TFI International’s dramatic improvement to the profitability of the former UPS Freight business came as the Canadian company began confronting the “low-hanging fruit” of the LTL carrier’s unprofitable freight and shippers, CEO Alain Bedard said.
“We just scratched the surface,” Bedard told financial analysts on Monday evening after TFI delivered a stellar second quarter.
TFI (NYSE:TFII) had made no secret of plans to tackle unprofitable business when it announced the $800 million deal in January. But not this far or this fast: The U.S. LTL business, rebranded as TForce Freight, had an operating ratio just over 90% in the quarter — a remarkable feat for a business that had been running at 99%.
Cowen analyst Jason Seidl, in a note to clients, called the TForce result “well ahead of expectations.” The firm had expected the unit to break even during the quarter, Seidl wrote, and was surprised when TFI preannounced that TForce’s operating ratio hit below 95% in the quarter.
Working in TFI’s favor: a good market, a quarter that was historically UPS Freight’s best and a momentum toward profitability ahead of the acquisition.
“They were going to start making money,” he said. “But would they have run a 10-point OR in Q2? I don’t know.”
Targeting freight, rates that ‘don’t fit network’
What Bedard did make clear, however, is that TFI moved aggressively to target freight or rates that “don’t fit the network” with large shippers while restoring accessorial charges that have been waived.
He noted that the carrier used to do about 1,500 shipments a day out of about 34,000 total for under $100 a day.
“You lose your shirt on that,” Bedard said. “If you stop doing that, it’s addition by subtraction. That’s one example that we were able to do fast. If you had asked me, ‘You think that these guys ship bins for $100?’ I would have said, ‘No, impossible.’”
Bedard said TFI is having a lot of conversations with shippers that it views as not paying enough. He pointed to one recent negotiation in the current quarter with a major account that the carrier was servicing at a loss.
“We were running this account with a 120 OR,” Bedard said. “What were we smoking when we gave the rates to this guy? … So July 1, we address the situation with the shipper. We address a lot of situations like that.”
He acknowledged that the charges will drive customers away.

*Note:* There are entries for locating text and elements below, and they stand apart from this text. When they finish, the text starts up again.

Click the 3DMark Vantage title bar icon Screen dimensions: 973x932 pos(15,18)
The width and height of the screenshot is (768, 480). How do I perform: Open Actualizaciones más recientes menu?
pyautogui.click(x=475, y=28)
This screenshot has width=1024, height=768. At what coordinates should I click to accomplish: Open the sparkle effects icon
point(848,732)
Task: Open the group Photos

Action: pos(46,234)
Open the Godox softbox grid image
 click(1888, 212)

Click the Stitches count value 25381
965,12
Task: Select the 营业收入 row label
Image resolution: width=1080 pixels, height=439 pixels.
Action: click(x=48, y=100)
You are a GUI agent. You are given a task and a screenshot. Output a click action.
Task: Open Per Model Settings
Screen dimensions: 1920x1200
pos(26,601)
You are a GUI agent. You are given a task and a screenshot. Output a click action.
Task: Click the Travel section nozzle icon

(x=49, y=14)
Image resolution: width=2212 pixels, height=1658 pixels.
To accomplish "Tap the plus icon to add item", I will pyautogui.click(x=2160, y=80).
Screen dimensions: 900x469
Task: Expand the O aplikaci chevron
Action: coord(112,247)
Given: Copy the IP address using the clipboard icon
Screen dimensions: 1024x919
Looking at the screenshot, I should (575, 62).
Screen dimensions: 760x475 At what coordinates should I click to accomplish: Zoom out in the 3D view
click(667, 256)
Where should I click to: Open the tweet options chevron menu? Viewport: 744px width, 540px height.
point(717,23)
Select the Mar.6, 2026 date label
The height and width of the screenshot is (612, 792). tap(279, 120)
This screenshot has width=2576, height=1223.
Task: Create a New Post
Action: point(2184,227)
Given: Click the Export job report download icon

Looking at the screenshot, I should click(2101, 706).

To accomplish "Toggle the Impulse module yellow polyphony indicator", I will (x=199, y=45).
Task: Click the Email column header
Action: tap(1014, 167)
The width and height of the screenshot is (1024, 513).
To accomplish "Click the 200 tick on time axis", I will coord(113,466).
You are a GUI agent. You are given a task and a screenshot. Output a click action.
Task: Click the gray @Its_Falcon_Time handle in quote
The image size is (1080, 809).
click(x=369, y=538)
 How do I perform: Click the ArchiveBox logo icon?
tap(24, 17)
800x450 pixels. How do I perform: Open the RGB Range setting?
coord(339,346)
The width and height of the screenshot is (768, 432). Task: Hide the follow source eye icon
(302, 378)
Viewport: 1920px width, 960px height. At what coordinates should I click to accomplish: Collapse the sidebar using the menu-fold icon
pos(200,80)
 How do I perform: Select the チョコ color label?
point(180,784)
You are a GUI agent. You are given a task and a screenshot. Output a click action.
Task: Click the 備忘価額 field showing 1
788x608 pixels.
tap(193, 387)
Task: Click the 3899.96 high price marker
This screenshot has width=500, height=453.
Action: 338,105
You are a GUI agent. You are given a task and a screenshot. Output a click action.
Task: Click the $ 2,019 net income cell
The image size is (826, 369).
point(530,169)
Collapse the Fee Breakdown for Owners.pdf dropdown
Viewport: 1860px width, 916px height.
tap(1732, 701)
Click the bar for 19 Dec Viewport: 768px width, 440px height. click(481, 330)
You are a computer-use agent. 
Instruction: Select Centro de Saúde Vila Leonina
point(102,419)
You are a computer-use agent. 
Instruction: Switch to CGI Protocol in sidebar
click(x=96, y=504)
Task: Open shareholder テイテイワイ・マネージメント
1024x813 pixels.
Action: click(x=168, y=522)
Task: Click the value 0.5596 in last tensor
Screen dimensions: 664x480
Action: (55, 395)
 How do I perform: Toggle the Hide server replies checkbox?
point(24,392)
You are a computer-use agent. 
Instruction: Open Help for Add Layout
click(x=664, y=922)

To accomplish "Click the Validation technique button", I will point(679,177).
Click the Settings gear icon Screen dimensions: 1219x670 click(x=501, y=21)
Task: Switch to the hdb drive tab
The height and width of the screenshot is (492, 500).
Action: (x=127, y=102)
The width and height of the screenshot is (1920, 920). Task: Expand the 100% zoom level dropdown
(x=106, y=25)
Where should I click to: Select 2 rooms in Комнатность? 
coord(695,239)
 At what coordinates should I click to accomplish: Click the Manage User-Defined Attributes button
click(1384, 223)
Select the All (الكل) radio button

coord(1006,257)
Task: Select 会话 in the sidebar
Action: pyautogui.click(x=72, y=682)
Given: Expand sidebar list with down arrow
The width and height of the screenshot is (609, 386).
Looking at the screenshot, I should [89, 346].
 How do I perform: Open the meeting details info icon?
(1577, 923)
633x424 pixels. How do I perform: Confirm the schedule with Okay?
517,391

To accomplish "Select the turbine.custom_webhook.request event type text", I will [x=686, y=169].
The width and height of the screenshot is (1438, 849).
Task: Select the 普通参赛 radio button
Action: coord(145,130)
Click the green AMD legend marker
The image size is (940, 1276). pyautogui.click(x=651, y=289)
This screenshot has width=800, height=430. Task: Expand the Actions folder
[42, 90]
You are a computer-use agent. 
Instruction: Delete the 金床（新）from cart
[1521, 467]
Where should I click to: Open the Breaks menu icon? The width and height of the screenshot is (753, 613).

“You cannot correct the situation, whereby the customer is taking advantage of you and for sure is going to say no and he’s going to walk. But he may come back,” Bedard said. “We win some, we lose some, but at the end of the day we correct the situation with the quality of the revenue.”
UPS Freight had long struggled prior to the acquisition. A comparatively small part of UPS’ business, it also was burdened by shipper contracts that bundled multiple services from the Atlanta-based company.
Beyond the shipper contracts and pricing, TFI is tackling certain quirks in the business that have been a drag on performance. They included residential deliveries and cash-on delivery service, Bedard said.
“When you’re running in downtown LA or the suburbs of LA, or New York, with an LTL truck doing [residential deliveries], it’s a killer,” Bedard said.
Bedard: Teamsters no barrier to TForce Freight’s success
In the coming quarters, TFI will be focusing on bringing down costs as well, Bedard said. One big area, he said, is the size of cargo claims, with the aim of getting it to 0.25% of revenue. He also expects a renewal of the fleet to bring down maintenance costs.
Bedard said he expects TForce’s operating ratio to hit below 90% “in the next three quarters.” He pointed to TFI’s Canadian LTL operation, and its 78% operating ratio in the last quarter “in a terrible market compared to the U.S,” as evidence that the company can deliver.
He also reiterated that TForce Freight’s large unionized workforce — with 11,000 Teamsters members — poses no barrier to TFI’s plans, citing the company’s experience in Canada.
“Most of our Canadian operation is unionized with the Teamsters, and we do really well,” he said.